母性愛を見た
 

 
 畑仕事をしていた私は「孝之さんちょっと来て」と大声で呼ぶ妻の声に少し緊張しました。助けを求めるような声であったからです。すぐに妻の居場所は分かりました。金太の小屋のそばです。木陰越しに妻の姿が見えました。意外なことに、妻は友人の車を見送っているはずなのに、金太のそばで背を曲げ、何かを覗き込むようにして右手をかざし、私を呼び寄せていたのです。

 近付いてみると、一瞬のことでしたが、妻の目の方向に何か動くものが見えました。「ネズミだ」、とすぐに分かりました。「ネズミ、ネズミ」と妻が叫んでいたからです。「この程度のことで呼びつけるなよ」と言ったかどうかは忘れましたが、私はすぐに立ち去り、畑仕事に戻りました。ネズミの姿が草むらに消えたからです。

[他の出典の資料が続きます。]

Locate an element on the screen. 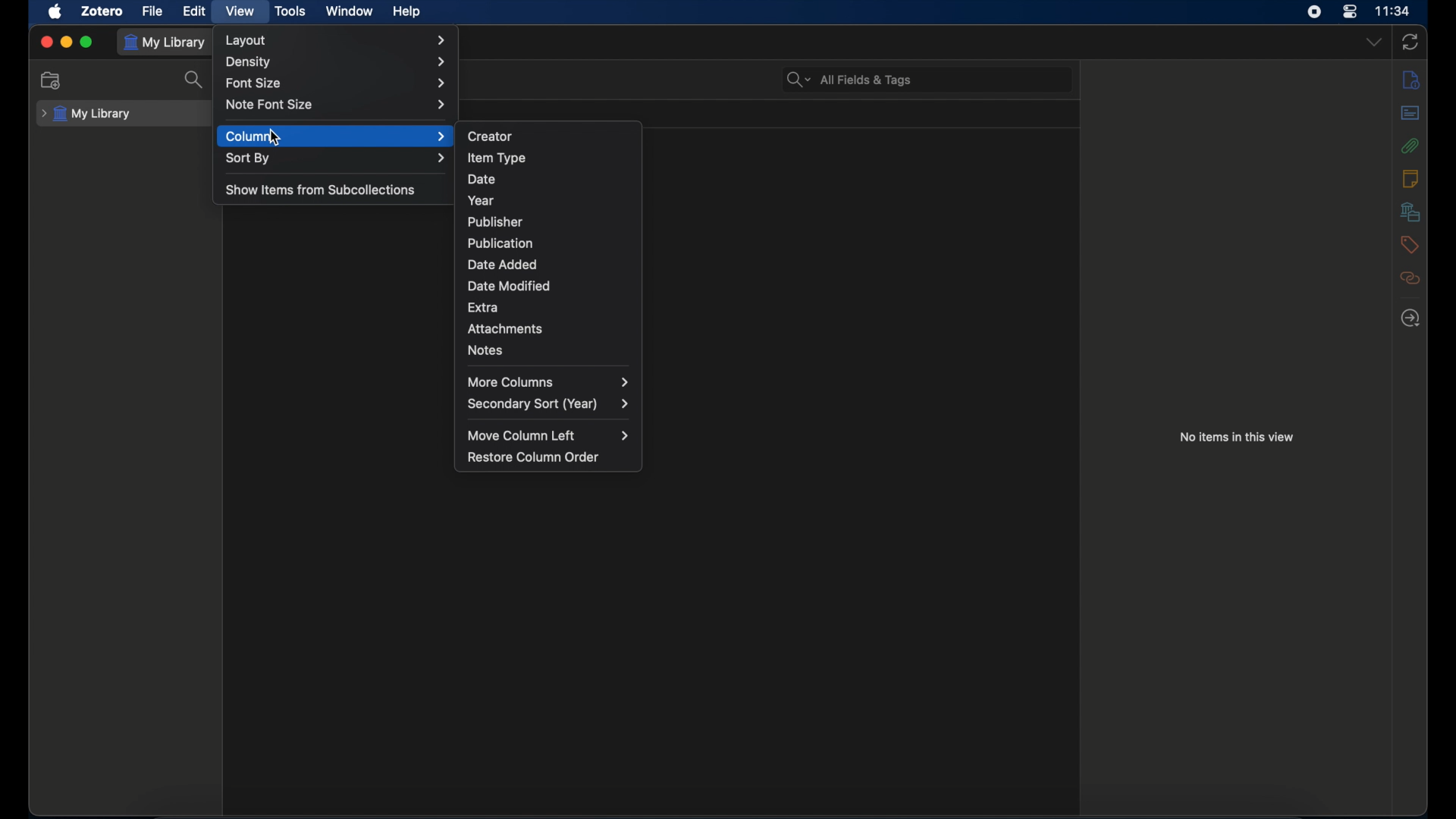 Image resolution: width=1456 pixels, height=819 pixels. cursor is located at coordinates (276, 137).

 妻によれば、金太が注目する草の影で何かがガサッと動いたようです。見ると口からはみ出すほど大きなものをくわえた小さなネズミでした。ヒョイヒョイッと飛んだ弾みで、くわえていたものを落として消え去りました。その落し物が2匹の赤子のネズミでしたから、母ネズミがくわえていた大きなものが3匹の赤子であったと分かったようです。

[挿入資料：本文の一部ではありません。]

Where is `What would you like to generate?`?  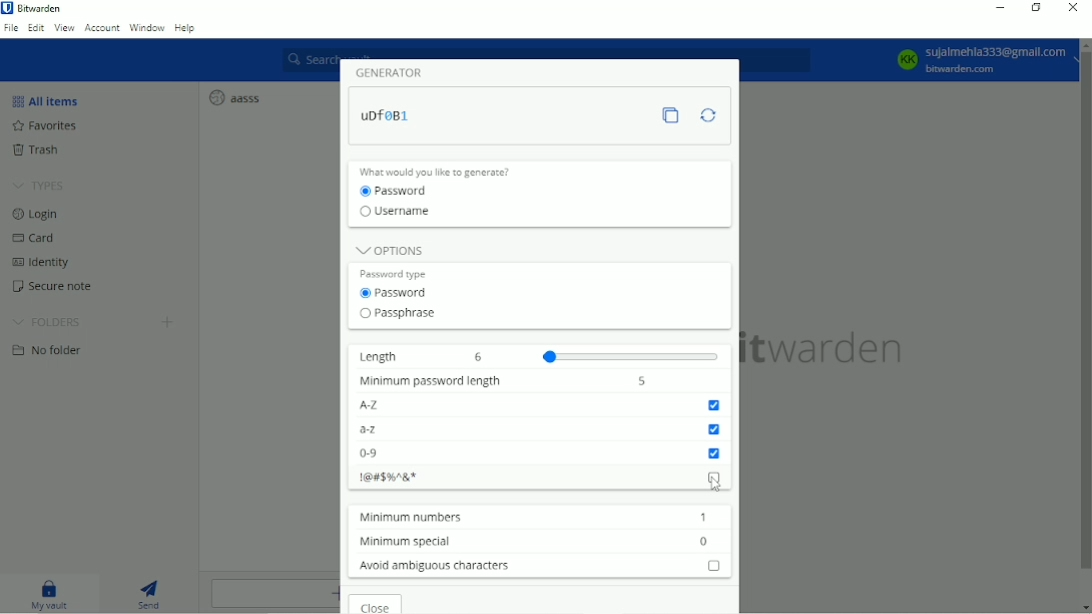
What would you like to generate? is located at coordinates (444, 171).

 その2匹の赤子に注目していると、母ネズミは戻ってきたのにその2匹のそばを通り過ごしてしまったようです。そして、しばらくすると、母ネズミは別のもう1匹の子ネズミをくわえており、先の1匹を連れ去ったところに消えました。

 その後、2匹の子ネズミを落としたところに2度戻ってきて、1匹ずつくわえて連れ去っています。そこで妻は、4匹の子を抱えた母ネズミが巣の移動をしていたわけだ、と思ったようです。そうこうしていると、母ネズミがまた戻ってきたようですが、子ネズミを連れ去った方向ではなく、元の巣があったところと思われる方向に消え去ったといいます。

 このネズミはとても小柄で少し赤みを帯びています。そしてとても跳躍力に富んでいます。高さは10数cmほどですが、距離は40cmほどひょいひょいと跳ぶようです。